Mówiąc to, zebrała na jeden stos talerze i sztućce, po czym podniosła je, wskazując Majkowi, by zabrał szklanki i dzbanek z resztką herbaty. Jej twarz miała już całkowicie normalny kolor, a ruchy były pewne i opanowane, jakby ten rumieniec sprzed chwili był tylko złudzeniem.
– Oczywiście – uśmiechnął się Majk, sięgając po naczynia. – Zgodnie z rozkazem.
Nie wziął jednak szklanek do rąk, lecz, kiedy Iza poszła przodem do kuchni, pośpiesznym gestem podniósł z podłogi puszyste białe piórko, które przy zbieraniu naczyń spadło ze stołu zdmuchnięte pierwszym lepszym powiewem powietrza, i przez chwilę przyglądał mu się z melancholijnym uśmiechem na ustach.

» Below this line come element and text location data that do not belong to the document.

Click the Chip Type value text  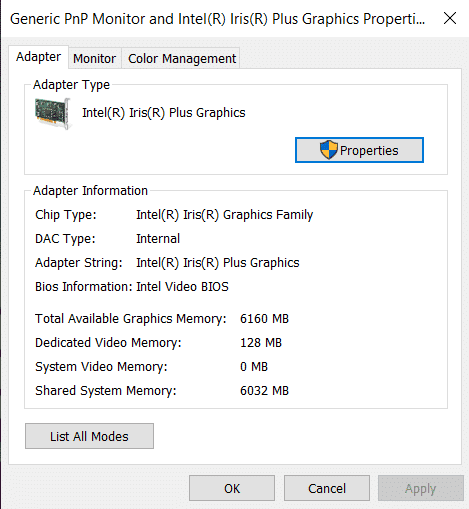[x=225, y=215]
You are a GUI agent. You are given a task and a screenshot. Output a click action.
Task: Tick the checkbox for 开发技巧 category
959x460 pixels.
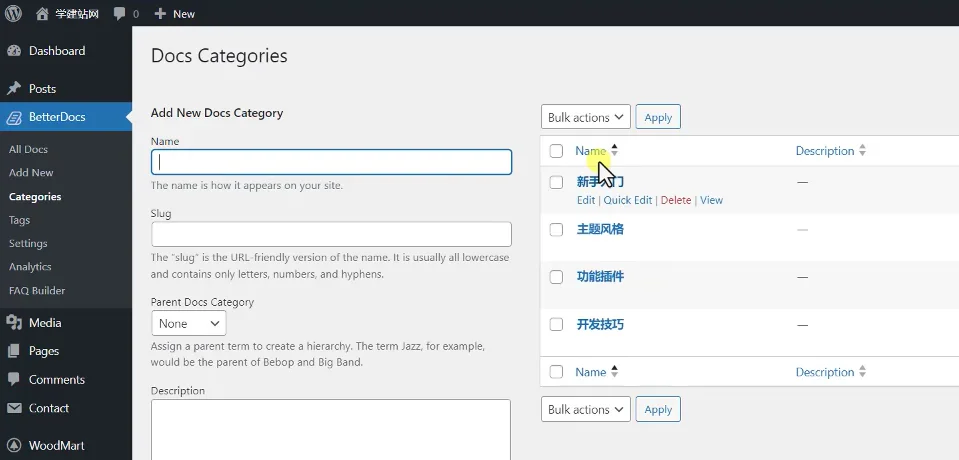(556, 324)
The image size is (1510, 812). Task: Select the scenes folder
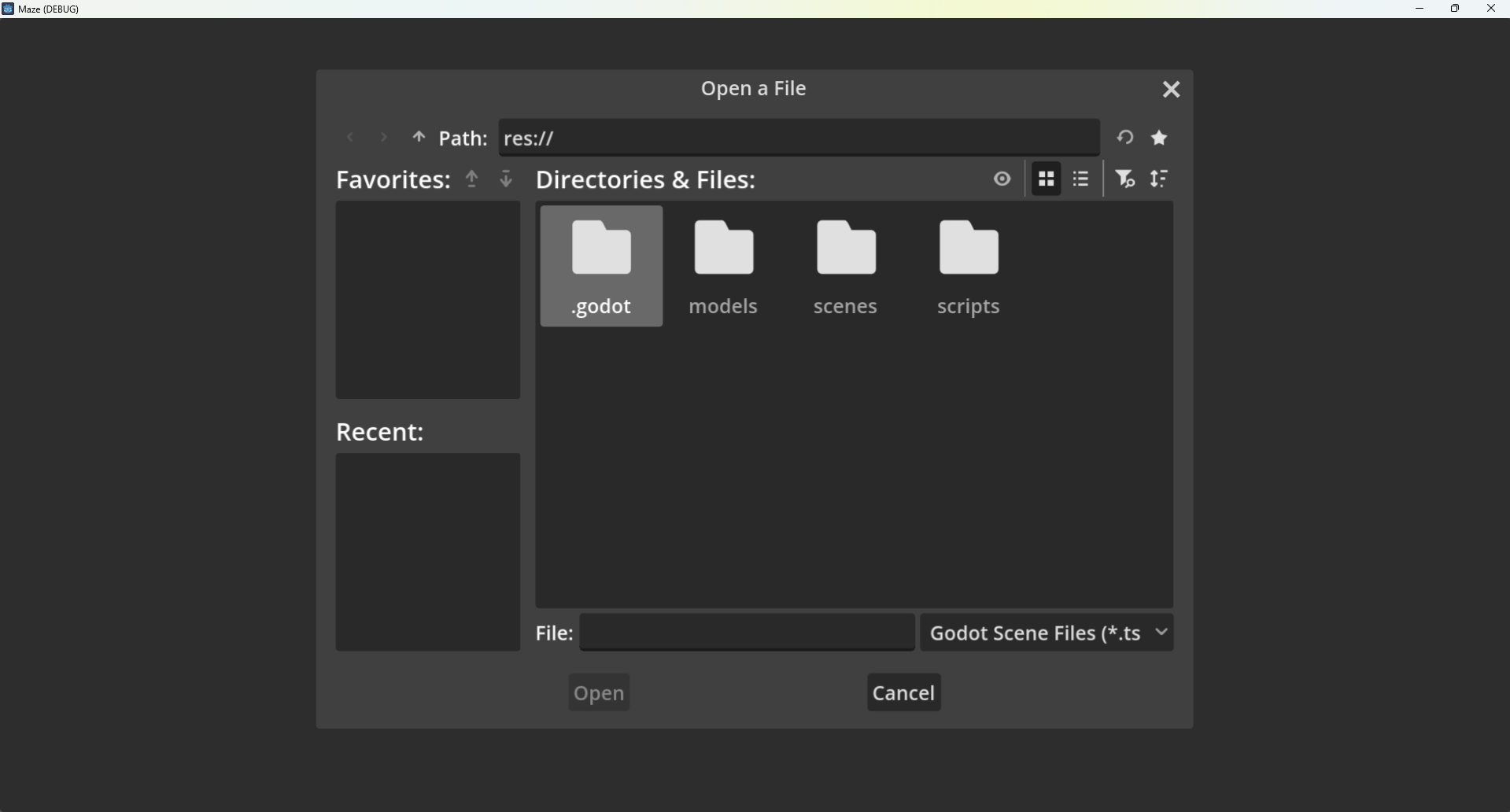pyautogui.click(x=847, y=267)
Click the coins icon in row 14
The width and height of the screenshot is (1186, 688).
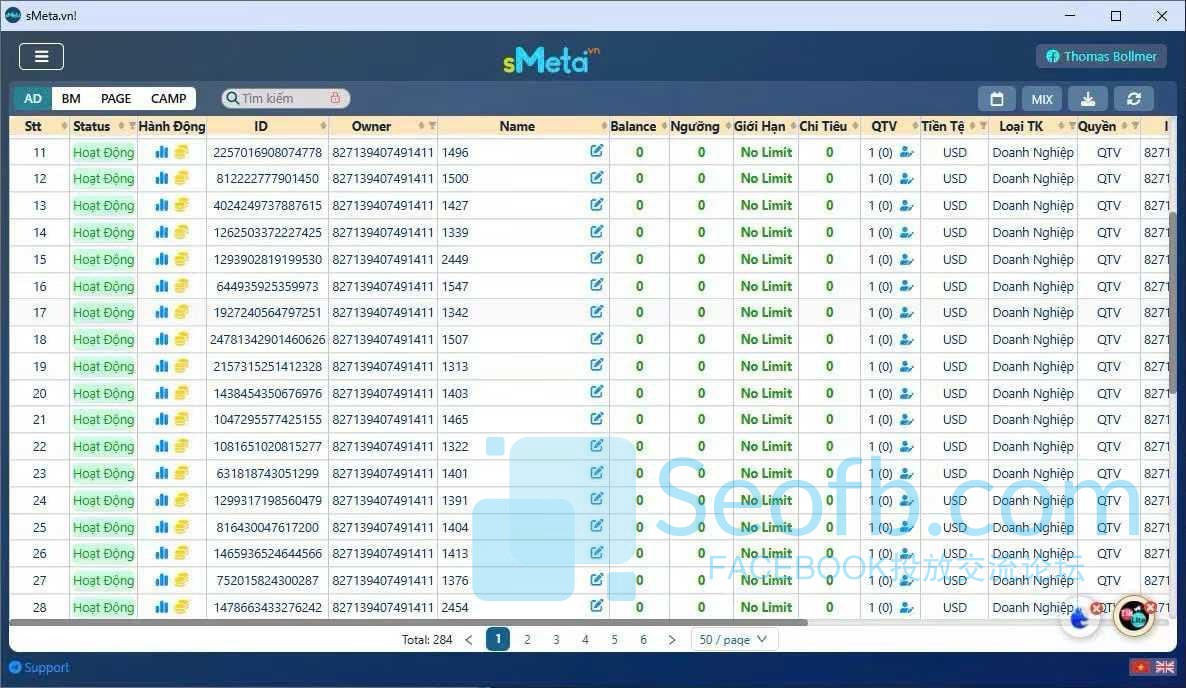[x=181, y=232]
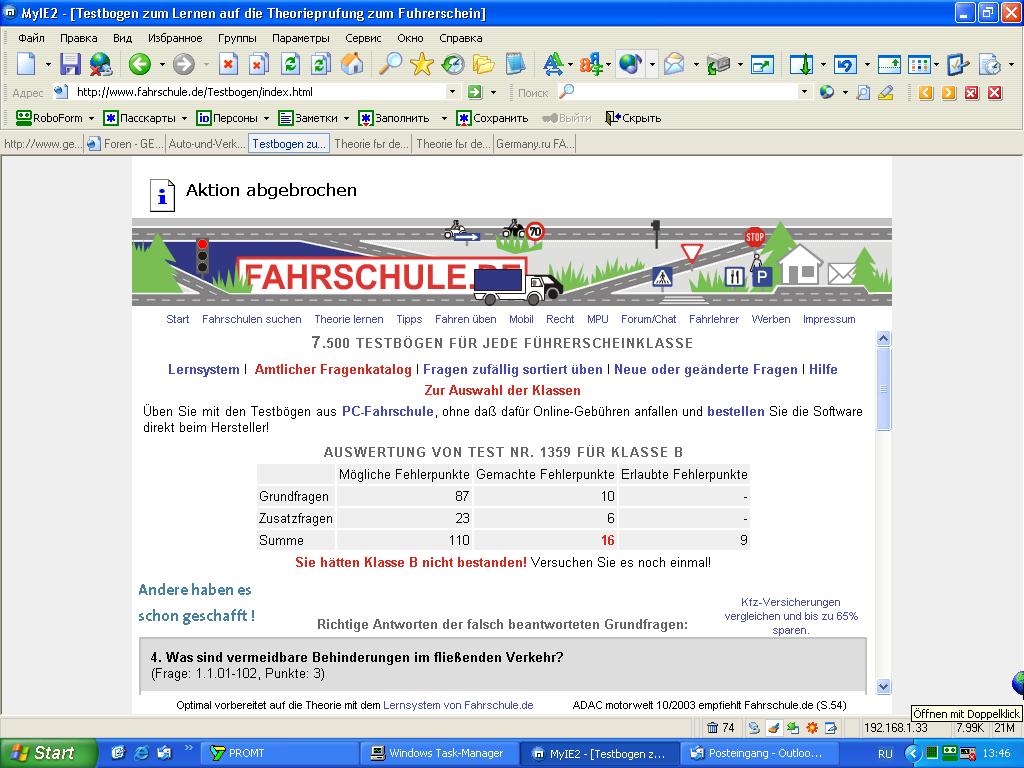Open Windows Task-Manager from the taskbar

click(x=440, y=753)
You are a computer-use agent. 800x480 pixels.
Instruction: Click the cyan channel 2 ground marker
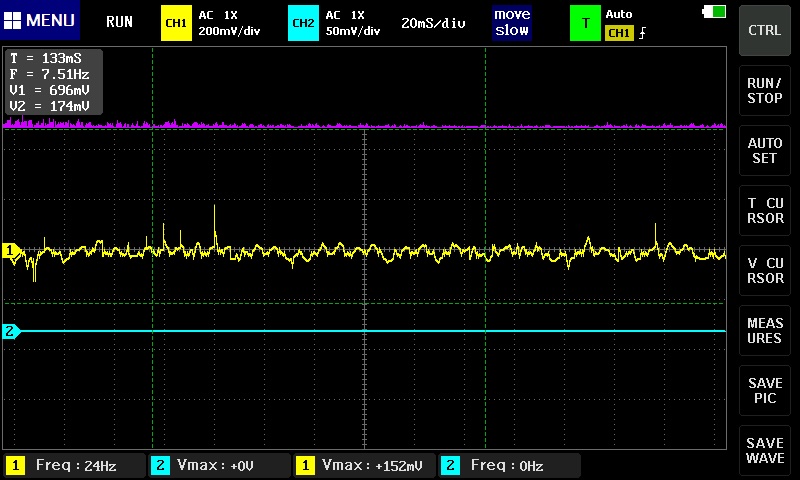(12, 331)
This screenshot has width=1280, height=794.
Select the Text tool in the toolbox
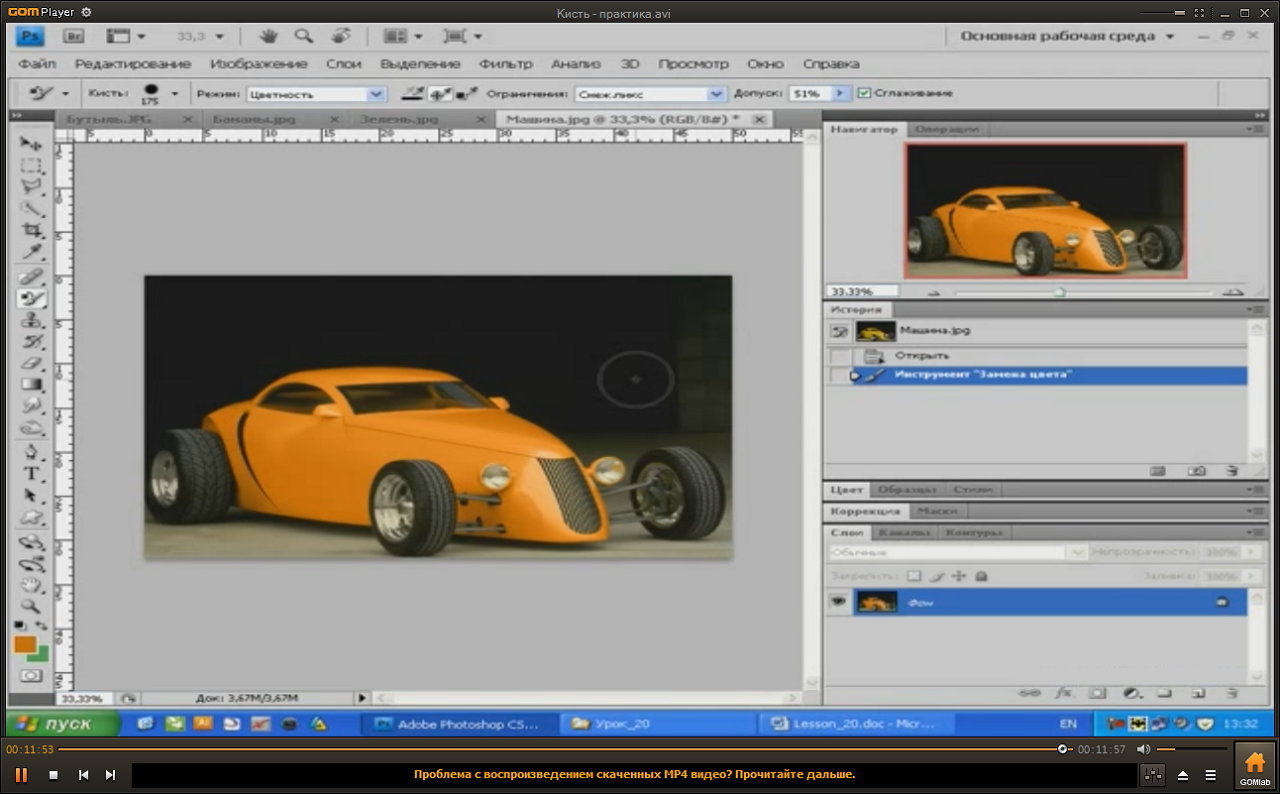click(x=31, y=473)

– Plume d’oiseau – szepnął, jakby chciał zapisać sobie tę francuską nazwę w pamięci.
Po chwili namysłu otworzył jedną z szuflad regału, wsunął tam piórko, dla pewności przykładając je z wierzchu jakąś kopertą z dokumentami, a następnie, zamknąwszy szufladę, zgarnął ze stołu dzbanek oraz szklanki i pośpiesznym krokiem ruszył za Izą do kuchni. Dobiegał stamtąd szczęk naczyń, który oznaczył, że zapobiegliwa dziewczyna w międzyczasie zdążyła już rozpocząć ładowanie zmywarki.
___________________________________________________
* Voulez-vous encore du thé, Monsieur ? (fr.) – Czy chce Pan jeszcze herbaty?
** Parfait! Et peut-être encore un gâteau ? (fr.) – Znakomicie ! A może jeszcze ciastko?
** La fenêtre est ouverte et il y a un rideau qui vole au vent… et c’est quoi, ça ? Ah, une plume ! Une plume d’oiseau ! (fr.) – Okno jest otwarte i firanka fruwa na wietrze… o, a to co? Ach, piórko! Ptasie piórko!